I have trouble understanding why many of my politically passionate friends (regardless of party affiliation) without hesitation describe their disagreement with particular politicians on policy as reasons to "hate" that person.

One institutionalized example of what I am talking about is whywehatebush.com which is dedicated to “exposing and ridiculing” the President.

Now, while the rhetoric of the "reasons why we hate Bush" is pretty overblown, in my opinion, the "reasons" do make a relatively cogent case for disagreeing with President Bush’s policies and actions.

But, are they reasons to "hate" Bush? For example, one reason given on the website to “hate” Bush is that he's "inarticulate.”

Lest you think that this behavior is one-sided, simply Google "hate kerry," and you'll find websites that opine I "hate" Kerry because he "flip flops" or because he "only wants to get elected."

All this makes me want to ask, just what is "hate?”  It’s defined in the dictionary as "obsessive dislike unaccompanied by restraint and character" or as "a feeling of dislike so strong that it demands action."

Both of these definitions seem relatively mild given that, all too often, “hate” provokes not just action but violence.

I believe "hate" is a term that should be reserved for persons whose actions are so antithetical to common decency and civility, such an affront to our common humanity, that they should provoke a visceral, unreasoned antipathy among all people of good heart and right reason.

Should we not "hate" our captors if we were Iraqi prisoners subjected to abuse and torture or the relatives of kidnapped civilians beheaded on video for worldwide consumption?  Should we not "hate" terrorists who purposely kill civilians to make a political point?  Should we not "hate" bigots who maim and kill solely because someone is of another race, religion or sexual orientation?

What troubles me about the almost routine use of the term “hate” to describe people with whom we disagree in our daily discourse on matters of public concern is that it desensitizes us to the real meaning of the term and the emotion and passion that it normally evokes.

Can leaders and parents teach tolerance or expect tolerance from our children when we are so ready to describe objects of mere political disagreements as people we "hate"?

On its website, www.tolerance.org, the Teach Tolerance project of the Southern Poverty Law Center outlines 10 ways to fight hate.  In the section about why we must teach tolerance to our children, the website says:

Bias is learned in childhood. By the age of three, children are aware of racial differences and may have the perception that "white" is desirable. By the age of 12, they hold stereotypes about numerous ethnic, racial and religious groups, according to the Leadership Conference Education Fund. Because stereotypes underlie hate, and almost half of all hate crimes are committed by young men under 20, tolerance education is critical.

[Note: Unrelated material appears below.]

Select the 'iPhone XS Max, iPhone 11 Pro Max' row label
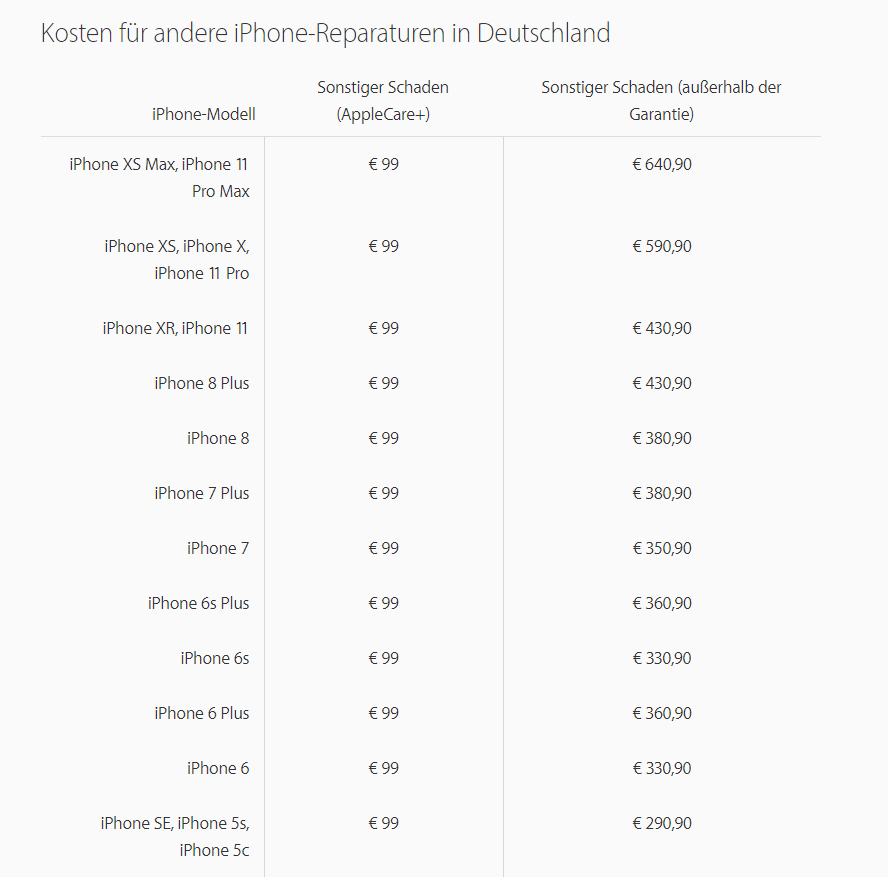Viewport: 888px width, 877px height. (160, 177)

It is my understanding, however, that it is difficult to lead others to tolerance or to teach tolerance to our children if we don’t practice it in our own daily lives even down to the level of banishing just one word – “hate”-- from our casual vocabulary.

Before we continue to speak about our political opponents as people we "hate", we should think about the message we are sending to our children about when it is okay to "hate."   We should not be teaching our children that it is okay to “hate” anyone just because they have different beliefs, unless those beliefs are so abhorrent that they shock the conscience.

We should consider the words of President George Washington, and ask ourselves before we speak if our words will live up to his expectation of the "demeanor" of "good citizens":

"Happily the government of the United States, which gives to bigotry no sanction and to persecution no assistance, requires only that they who live under its protection should demeanor themselves as good citizens."

We should give bigotry no sanction and persecution no assistance by sending the wrong messages to those we lead or nurture.  As Max DePree says in his book Leadership Jazz, “[w]e are dealing with God’s mix, people made in God’s image, a compelling mystery. … We are all authentic in our own right; no person awards us authenticity; we are born with it.” 

No one is worthy of hate, when that assessment is made only because they  bring to that mix a different point of view, a different tradition of faith or a different political position. (end)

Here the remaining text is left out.